People who live about a mile away from a Medline device sterilization plant in Waukegan, Ill. have blood levels of the cancer-causing gas ethylene oxide that are about 50% higher than those who live farther away, according to a report by WebMD and Georgia Health News.
Environmental health researchers from the University of Illinois at Chicago (UIC) tested 93 people who responded to fliers and social media posts about the research, the report said. Because the participants were not randomly selected, the results may be biased and have not been published in a peer-reviewed medical journal.
Nevertheless, they represent the first biologic evidence that living near an EtO plant increases the amount of the chemical in the body, the report said. The Centers for Disease Control (CDC) funded the study, and its Agency for Toxic Substances and Disease Registry will include the results in health reports it is compiling for people who live near EtO plants in Illinois and Covington, Ga., the report said.

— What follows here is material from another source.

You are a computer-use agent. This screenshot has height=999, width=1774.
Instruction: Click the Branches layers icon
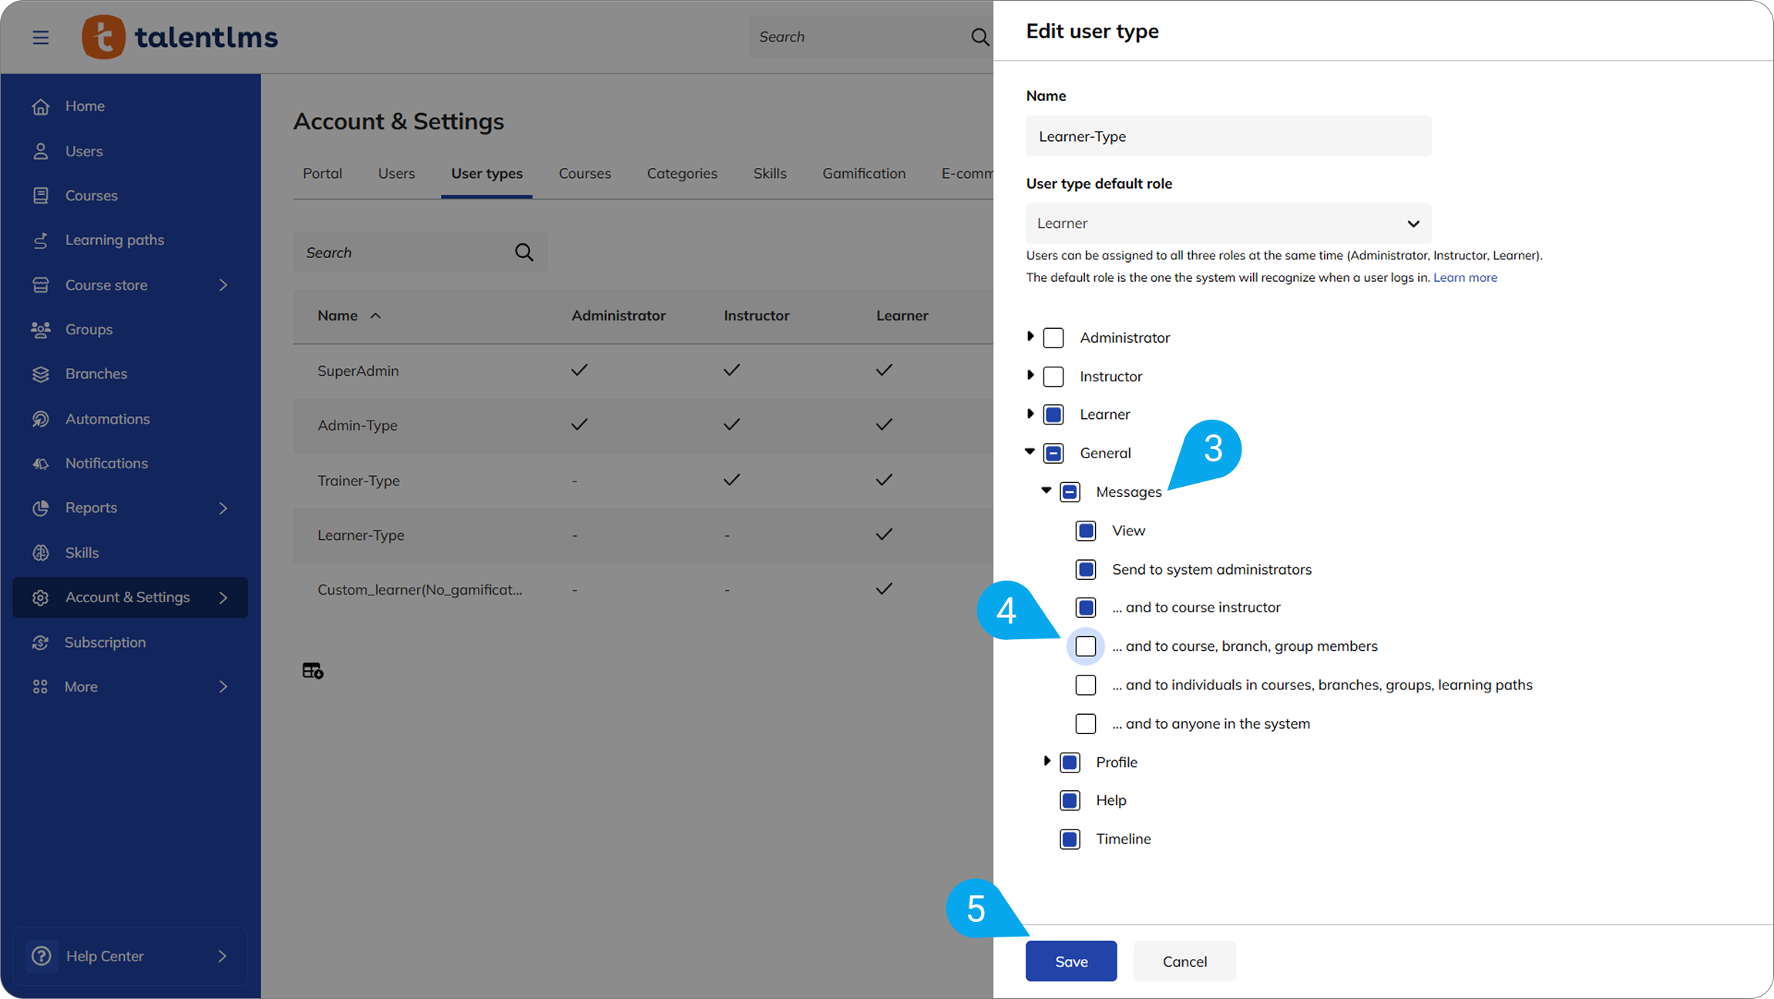point(41,374)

The researchers suggested that the federal government conduct more carefully controlled research to better determine the risk to residents who live near EtO plants, the report added.

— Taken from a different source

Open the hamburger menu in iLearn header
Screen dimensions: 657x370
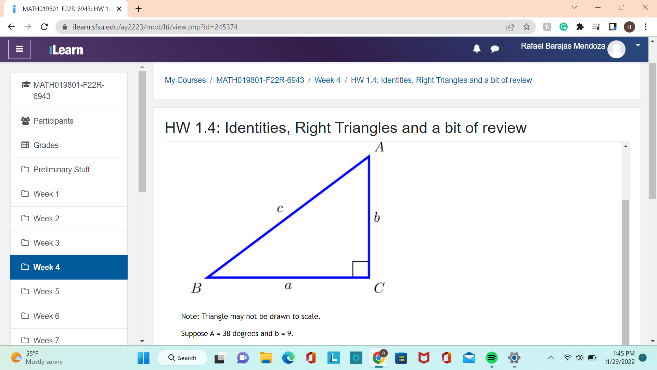19,49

The Environmental Protection Agency is expected to update its regulation of EtO in 2020. The crisis over medtech sterilization using EtO began in February 2019, when a Sterigenics EtO plant in Willowbrook, Ill. was shut down by state officials. Since then, two other facilities were shut down in Georgia, although one has reopened. Viant signed a consent agreement last week with the state of Michigan to stop using EtO at its plant in Grand Rapids.
Medline assembles and sterilizes approximately 16,000 custom surgical kits per day at the Waukegan plant, which is located in Chicago’s northern suburbs. The company has operated the surgical kit manufacturing and sterilization plant the same way for the past 25 years, company spokesman Jesse Greenberg told Medical Design & Outsourcing in October.
“Since the raw data, methodology or official summary from the UIC researchers has not been released, we are left with a lot of questions about what conclusions, if any, can be drawn from this limited sampling,” Greenberg said in an email today. “What we do know is that recent ambient air tests released by the Lake County Health Department show EtO levels at sites closest to Medline in Waukegan are below background levels the EPA measured in 34 different cities. Also, Medline regularly administers blood tests for Waukegan employees and has never found evidence of elevated EtO levels in 25 years. Even so we are continuing to make our facility safer by installing best available emissions control technology that will capture 99.9% of all EtO. Once our upgrades are complete, our facility will operate the most advanced safety equipment in the world.”
EtO is used to sterilize about 50% of all devices sold in the U.S. that require sterilization — more than 20 billion medical devices per year, according to the FDA. It is a preferred sterilant for devices made from certain polymers (such as plastic or resin), metals, or glass, and devices that have multiple layers of packaging or hard-to-reach crevices, because it has better penetration properties than other methods and is unlikely to damage products during the process.
Medela (McHenry, Ill.), which makes breast pumps and other devices for nursing mothers and newborns, said it made the Medline Waukegan plant its primary sterilization source after Illinois state regulators shut down Sterigenics’ EO plant in Willowbrook, Ill. in February. The Medline Waukegan plant now sterilizes “millions of pieces of medical devices” for Medela, the company said in October.
In addition to Medline, Illinois’ Lake County includes a non-medtech user of EtO. Vantage Specialty Chemicals has a facility in Gurnee, Ill, that uses ethylene oxide to make household and industrial products.